Para Carlos Almeida, vice-presidente do Movimento pelos Direitos do Povo Palestino e pela Paz no Médio Oriente (MPPM), a posição do governo português é hipócrita, pois se trata de um discurso de aparência, que fala de paz, mas se recusa a ir até a raiz do problema, assumindo uma política de alinhamento com outros países do bloco europeu.
“É a expressão daquela que tem sido uma posição ambígua e, na verdade, em última análise, cúmplice da União Europeia relativamente ao que acontece na Palestina. O governo português tem repetido o refrão pela criação dos dois Estados, mas, na verdade, nem reconhece o Estado da Palestina, que seria elementar, visto que defende essa solução, a qual é inviabilizada diariamente”, reforça Almeida.
Stefani Costa
Manifestantes cobraram do governo português uma postura mais firme contra o apartheid imposto por Israel ao povo paleestino
Apesar do ato ter ocorrido de forma pacífica e com palavras de ordem como “Palestina livre”, “Boicote Israel” ou “Palestina vencerá”, três pessoas foram detidas durante o protesto segundo informações da SIC Notícias.
Uma das pessoas presas seria um homem que resolveu deitar-se no meio da rua para interromper o trânsito. Por volta das 19h45 (horário local), algumas pessoas, em sua maioria jovens, saíram da concentração e foram atrás dos agentes de segurança, revoltadas com a truculência policial. Entretanto, as autoridades se negaram a prestar informações sobre o caso.
‘Solidariedade e verdade são as nossas armas’
A cena dos médicos palestinos dando uma entrevista coletiva entre centenas de corpos de crianças, jovens e mulheres depois do bombardeio de um hospital em Gaza, entrará para a história como uma das maiores catástrofes já vistas no século XXI.
Mesmo com a retaguarda da grande imprensa ocidental, que já divulgou inúmeras narrativas no qual o exército israelense nega o ataque, Carlos Almeida acredita que existem bons jornalistas que estão contribuindo com a desinformação e o preconceito.
“Sabemos que, acima do trabalho dos jornalistas e dos repórteres que estão no terreno, existem decisões que são tomadas para lá da responsabilidade desses profissionais.
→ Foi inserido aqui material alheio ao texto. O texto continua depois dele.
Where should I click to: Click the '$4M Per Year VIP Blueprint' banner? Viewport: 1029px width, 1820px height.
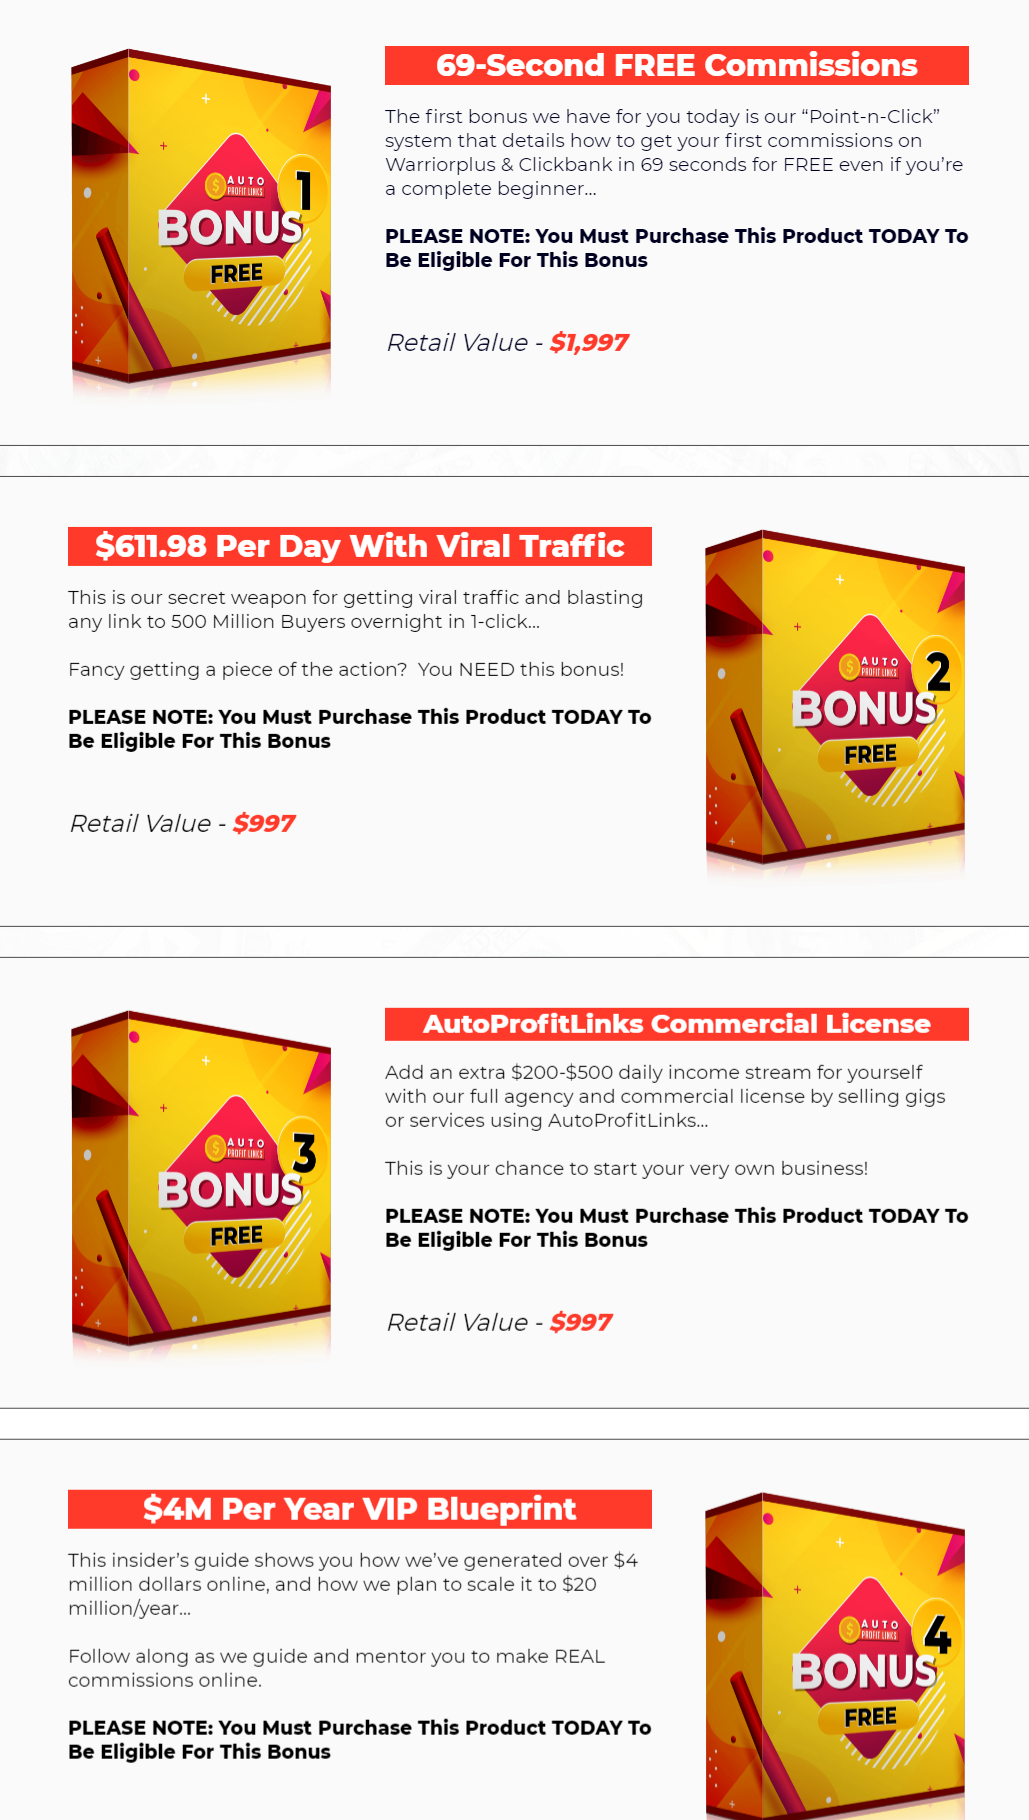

Os poderes políticos e midiáticos estão ao lado de Israel, mas nós contamos com a expressão e a disponibilidade de todas as pessoas, de todos os homens e mulheres, para espalharem a voz e nos ajudarem no enfrentamento da mentira e do preconceito”.
O líder sindical João Coelho lembra ainda que é preciso rejeitar o apagamento da história e da memória, da propaganda que quer ocultar o caminho de sofrimento, opressão e humilhação de mais de 70 anos.
Para ele, as organizações presentes no ato desta quarta-feira sabem o caminho que levou a toda essa violência que se vê ao vivo pela TV e redes sociais.
“Nós também conhecemos bem onde sempre nos posicionamos, pela paz na região, pelo fim da violência e pelos direitos do povo palestino. Por isso, o povo da Palestina poderá sempre contar com a solidariedade dos trabalhadores portugueses e com a sua força para exigirem o reconhecimento dos seus direitos e para construir o seu Estado independente, soberano, com as fronteiras anteriores a 1967 e com a capital em Jerusalém Oriental. A solidariedade e a verdade são as nossas armas”.
Para a pesquisadora palestina Dina Mohammed, é preciso criar um Estado para todos, independentemente da religião de cada um.
“Eu, pessoalmente, acredito que é preciso criar um Estado para todos os cidadãos. É a única maneira de se obter justiça. Um Estado para palestinos, israelenses, árabes, mulçumanos, judeus, cristãos e para aqueles que também não possuem nenhuma religião. Essa é a única saída justa e durável.”, finaliza.